Predicting likelihood of legitimate data loss in email DLP

The volume and variety of data collected for modern organisations has increased significantly over the last decade necessitating the detection and prevention of disclosure of sensitive data. Data loss prevention is an embedded process used to protect against disclosure of sensitive data to external uncontrolled environments. A typical Data Loss Prevention (DLP) system uses custom policies to identify and prevent accidental and malicious data leakage producing large number of security alerts including significant volume of false positives. Consequently, identifying legitimate data loss can be very challenging as each incident comprises of different characteristics often requiring extensive intervention by a domain expert to review alerts individually. This limits the ability to detect data loss alerts in real-time making organisations vulnerable to financial and reputational damages. The aim of this research is to strengthen data loss detection capabilities of a DLP system by implementing a machine learning model to predict the likelihood of legitimate data loss. We conducted extensive experimentation using Decision Tree and Random Forest algorithms with historical email incident data collected by a globally established telecommunication enterprise.

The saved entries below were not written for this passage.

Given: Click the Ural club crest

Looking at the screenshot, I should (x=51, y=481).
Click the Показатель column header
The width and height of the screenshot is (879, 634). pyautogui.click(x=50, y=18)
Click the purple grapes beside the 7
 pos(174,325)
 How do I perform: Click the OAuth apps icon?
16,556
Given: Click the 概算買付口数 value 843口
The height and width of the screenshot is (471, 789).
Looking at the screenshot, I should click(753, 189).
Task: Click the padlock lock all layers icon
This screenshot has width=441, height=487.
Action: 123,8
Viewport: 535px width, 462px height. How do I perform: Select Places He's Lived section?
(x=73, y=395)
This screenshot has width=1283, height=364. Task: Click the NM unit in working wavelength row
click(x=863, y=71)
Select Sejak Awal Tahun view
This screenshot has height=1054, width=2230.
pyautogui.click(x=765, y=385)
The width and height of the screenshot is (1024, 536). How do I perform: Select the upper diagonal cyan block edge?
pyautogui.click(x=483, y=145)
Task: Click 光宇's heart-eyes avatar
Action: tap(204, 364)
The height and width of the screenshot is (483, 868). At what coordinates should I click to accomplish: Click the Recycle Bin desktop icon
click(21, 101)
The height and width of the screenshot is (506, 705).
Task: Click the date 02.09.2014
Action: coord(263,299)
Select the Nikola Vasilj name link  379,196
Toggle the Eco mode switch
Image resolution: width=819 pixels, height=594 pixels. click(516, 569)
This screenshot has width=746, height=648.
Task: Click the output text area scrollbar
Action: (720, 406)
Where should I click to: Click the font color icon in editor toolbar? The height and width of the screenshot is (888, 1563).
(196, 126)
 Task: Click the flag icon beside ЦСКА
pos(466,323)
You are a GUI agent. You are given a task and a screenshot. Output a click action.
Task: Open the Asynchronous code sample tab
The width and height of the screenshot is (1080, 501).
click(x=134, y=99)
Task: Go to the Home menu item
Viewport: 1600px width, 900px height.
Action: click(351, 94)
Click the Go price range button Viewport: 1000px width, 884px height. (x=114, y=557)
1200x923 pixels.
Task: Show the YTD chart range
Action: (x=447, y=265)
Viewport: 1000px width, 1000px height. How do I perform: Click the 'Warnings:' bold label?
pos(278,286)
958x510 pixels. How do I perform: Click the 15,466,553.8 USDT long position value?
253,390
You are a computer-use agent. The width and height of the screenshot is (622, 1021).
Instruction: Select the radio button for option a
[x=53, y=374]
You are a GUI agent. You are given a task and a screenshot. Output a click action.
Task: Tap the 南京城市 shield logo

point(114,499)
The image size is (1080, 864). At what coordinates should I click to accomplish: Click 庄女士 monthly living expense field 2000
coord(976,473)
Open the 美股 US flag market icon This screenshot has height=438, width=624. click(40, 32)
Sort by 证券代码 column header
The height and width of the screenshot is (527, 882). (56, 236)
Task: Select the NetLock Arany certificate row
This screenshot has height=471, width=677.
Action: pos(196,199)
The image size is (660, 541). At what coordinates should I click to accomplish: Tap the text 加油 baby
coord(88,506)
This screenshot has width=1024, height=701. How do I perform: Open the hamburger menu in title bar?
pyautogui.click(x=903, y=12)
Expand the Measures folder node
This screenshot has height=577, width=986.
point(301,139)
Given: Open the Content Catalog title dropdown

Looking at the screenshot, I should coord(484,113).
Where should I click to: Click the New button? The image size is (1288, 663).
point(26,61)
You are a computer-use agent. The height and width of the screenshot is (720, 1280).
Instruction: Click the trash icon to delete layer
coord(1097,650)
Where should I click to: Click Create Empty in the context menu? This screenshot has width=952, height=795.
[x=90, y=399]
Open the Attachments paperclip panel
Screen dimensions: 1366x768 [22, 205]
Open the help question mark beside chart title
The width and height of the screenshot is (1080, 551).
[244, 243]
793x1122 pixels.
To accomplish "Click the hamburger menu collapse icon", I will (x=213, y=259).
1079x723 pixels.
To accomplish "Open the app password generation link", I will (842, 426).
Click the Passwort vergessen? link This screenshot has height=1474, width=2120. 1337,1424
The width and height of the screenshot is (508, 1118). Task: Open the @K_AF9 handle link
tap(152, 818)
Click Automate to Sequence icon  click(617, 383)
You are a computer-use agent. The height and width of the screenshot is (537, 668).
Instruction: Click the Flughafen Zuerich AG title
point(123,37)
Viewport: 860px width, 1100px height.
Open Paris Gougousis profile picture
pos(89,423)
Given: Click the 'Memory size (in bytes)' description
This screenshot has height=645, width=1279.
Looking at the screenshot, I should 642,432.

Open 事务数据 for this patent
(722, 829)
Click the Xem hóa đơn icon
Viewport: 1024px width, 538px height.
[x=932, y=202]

The final model produced with Random Forest algorithm was identified as the most effective as it was successfully able to predict approximately 95% data loss incidents accurately with an average true positive value of 90%. Furthermore, the proposed solution successfully enables identification of legitimate data loss in email DLP whilst facilitating prioritisation of real data loss through human-understandable explanation of the decision thereby improving the efficiency of the process.